* [Selection]
Moving people ...

This Guardian article about Pete Seeger struck a chord with me last week. Here is an extract:

Why did Pete Seeger, who has died aged 94, matter? Because for over 75 years he stood true to his original vision, he never wavered. Even when his beliefs had a huge impact on his life and career: he never sold out. He wasn't just a folk singer, or an activist: he was both.

Pete believed that music could make a difference. Not change the world, he never claimed that – he once said that if music could change the world he'd only be making music – but he believed that while music didn't have agency, it did have the power to make a difference.

I spend a lot of my time arguing to singers, to audiences and to donors that singing makes a difference.  It's my job, but it's also what I believe.

* [Goal 1] Please reproduce the stretch of the Pete Seeger post from "Moving people ..." through "what I believe.".
* [Goal 2] Carry on the Pete Seeger post from its final sentence.

* [Provided material]
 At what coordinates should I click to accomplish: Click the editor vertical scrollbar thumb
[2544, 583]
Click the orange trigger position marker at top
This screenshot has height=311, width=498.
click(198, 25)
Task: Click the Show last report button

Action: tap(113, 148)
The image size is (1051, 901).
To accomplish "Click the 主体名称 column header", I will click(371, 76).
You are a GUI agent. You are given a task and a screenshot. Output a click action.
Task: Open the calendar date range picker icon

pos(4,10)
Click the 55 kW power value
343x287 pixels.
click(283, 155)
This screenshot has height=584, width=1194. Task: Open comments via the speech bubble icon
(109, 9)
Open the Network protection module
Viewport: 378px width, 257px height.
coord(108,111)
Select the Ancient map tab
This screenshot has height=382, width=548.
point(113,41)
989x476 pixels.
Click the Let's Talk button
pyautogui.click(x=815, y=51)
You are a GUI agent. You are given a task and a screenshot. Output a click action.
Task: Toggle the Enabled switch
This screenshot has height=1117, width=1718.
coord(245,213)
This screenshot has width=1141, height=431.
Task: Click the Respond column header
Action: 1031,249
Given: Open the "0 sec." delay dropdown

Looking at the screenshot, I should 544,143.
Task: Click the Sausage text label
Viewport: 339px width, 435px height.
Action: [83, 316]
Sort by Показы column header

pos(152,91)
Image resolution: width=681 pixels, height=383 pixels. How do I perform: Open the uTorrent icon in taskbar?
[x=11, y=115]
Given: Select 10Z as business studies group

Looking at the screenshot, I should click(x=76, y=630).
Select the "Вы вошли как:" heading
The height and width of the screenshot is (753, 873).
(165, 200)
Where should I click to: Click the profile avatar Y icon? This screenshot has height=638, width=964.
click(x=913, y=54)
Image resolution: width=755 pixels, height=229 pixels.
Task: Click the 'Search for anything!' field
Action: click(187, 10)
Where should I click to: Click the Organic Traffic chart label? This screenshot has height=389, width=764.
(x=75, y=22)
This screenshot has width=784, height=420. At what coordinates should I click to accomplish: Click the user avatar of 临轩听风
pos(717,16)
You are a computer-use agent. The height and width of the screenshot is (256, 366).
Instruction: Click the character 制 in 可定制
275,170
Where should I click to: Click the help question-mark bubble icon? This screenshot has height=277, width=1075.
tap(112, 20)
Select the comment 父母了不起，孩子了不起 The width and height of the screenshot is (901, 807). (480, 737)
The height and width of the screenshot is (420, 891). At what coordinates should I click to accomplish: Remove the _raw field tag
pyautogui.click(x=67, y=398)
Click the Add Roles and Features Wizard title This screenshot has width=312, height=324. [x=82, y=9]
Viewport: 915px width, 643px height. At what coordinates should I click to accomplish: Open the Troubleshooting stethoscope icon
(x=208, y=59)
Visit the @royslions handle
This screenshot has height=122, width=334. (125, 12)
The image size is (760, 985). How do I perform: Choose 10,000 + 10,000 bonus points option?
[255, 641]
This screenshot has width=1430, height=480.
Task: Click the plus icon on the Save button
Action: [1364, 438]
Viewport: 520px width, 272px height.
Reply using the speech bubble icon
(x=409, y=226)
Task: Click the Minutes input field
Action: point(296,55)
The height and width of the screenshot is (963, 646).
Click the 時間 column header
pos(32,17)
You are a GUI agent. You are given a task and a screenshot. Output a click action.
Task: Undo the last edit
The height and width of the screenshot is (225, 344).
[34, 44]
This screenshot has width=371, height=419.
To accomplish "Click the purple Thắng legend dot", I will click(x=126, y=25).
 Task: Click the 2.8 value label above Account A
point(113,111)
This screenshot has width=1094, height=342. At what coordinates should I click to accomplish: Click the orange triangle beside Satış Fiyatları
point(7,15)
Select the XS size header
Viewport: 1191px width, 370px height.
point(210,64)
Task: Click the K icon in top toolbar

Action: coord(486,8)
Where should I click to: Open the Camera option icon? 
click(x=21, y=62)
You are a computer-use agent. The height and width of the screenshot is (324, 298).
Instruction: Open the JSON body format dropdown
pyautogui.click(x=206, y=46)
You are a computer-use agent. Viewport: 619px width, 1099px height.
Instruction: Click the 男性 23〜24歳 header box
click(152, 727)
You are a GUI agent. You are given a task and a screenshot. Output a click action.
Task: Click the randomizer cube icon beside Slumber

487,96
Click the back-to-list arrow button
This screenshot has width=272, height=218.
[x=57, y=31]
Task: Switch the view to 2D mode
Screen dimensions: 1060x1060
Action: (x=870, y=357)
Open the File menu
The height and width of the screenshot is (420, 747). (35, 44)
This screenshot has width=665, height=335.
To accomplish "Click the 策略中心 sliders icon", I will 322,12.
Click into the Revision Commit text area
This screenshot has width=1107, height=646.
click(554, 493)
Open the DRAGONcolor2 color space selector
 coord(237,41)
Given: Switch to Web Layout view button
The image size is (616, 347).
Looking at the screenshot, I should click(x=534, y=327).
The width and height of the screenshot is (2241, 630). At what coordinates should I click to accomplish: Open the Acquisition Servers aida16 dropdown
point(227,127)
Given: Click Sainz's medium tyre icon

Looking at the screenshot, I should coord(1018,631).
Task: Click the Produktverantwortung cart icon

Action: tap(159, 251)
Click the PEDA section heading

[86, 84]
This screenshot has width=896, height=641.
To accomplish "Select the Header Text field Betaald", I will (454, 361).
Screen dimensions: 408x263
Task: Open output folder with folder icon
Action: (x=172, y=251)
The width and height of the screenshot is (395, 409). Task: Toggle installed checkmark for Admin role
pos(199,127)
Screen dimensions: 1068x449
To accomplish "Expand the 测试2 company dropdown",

* [Task result 1]
Moving people ...

This Guardian article about Pete Seeger struck a chord with me last week. Here is an extract:

Why did Pete Seeger, who has died aged 94, matter? Because for over 75 years he stood true to his original vision, he never wavered. Even when his beliefs had a huge impact on his life and career: he never sold out. He wasn't just a folk singer, or an activist: he was both.

Pete believed that music could make a difference. Not change the world, he never claimed that – he once said that if music could change the world he'd only be making music – but he believed that while music didn't have agency, it did have the power to make a difference.

I spend a lot of my time arguing to singers, to audiences and to donors that singing makes a difference.  It's my job, but it's also what I believe.

* [Task result 2]
Most recently, for example, NYCGMC has offered to do a Big Gay Sing in Dublin this June as a fundraiser for 'Marriage  Equality', an organization that campaigns in Ireland for the freedom to marry for same-sex couples. We will help raise thousands of Euro to help fund a political campaign.  Likewise, last May, we sang a song called 'Home' at the annual 'AIDS WALK' in Central Park front of 10,000 people, two days after the brutal and highly intentional murder of Mark Carson, a gay man out for a drink in the Village on a Friday night. I found myself making a speech about how NYC was our home too. When we sang the song, you could feel the resonance, as we sang what the community was feeling, expressed their fears, allowed their grief and left them with hope.

In fact every time we sing, on the streets, in big concert halls, at gay weddings and fundraisers, our singing breaks down barriers, entertains people, draws them in, makes them think and crucially makes them feel. It happens person by person, as individuals start to tap their feet, sing along with us, or a solitary tear trickles down a cheek. They are moved: physically; psychologically; and ideologically.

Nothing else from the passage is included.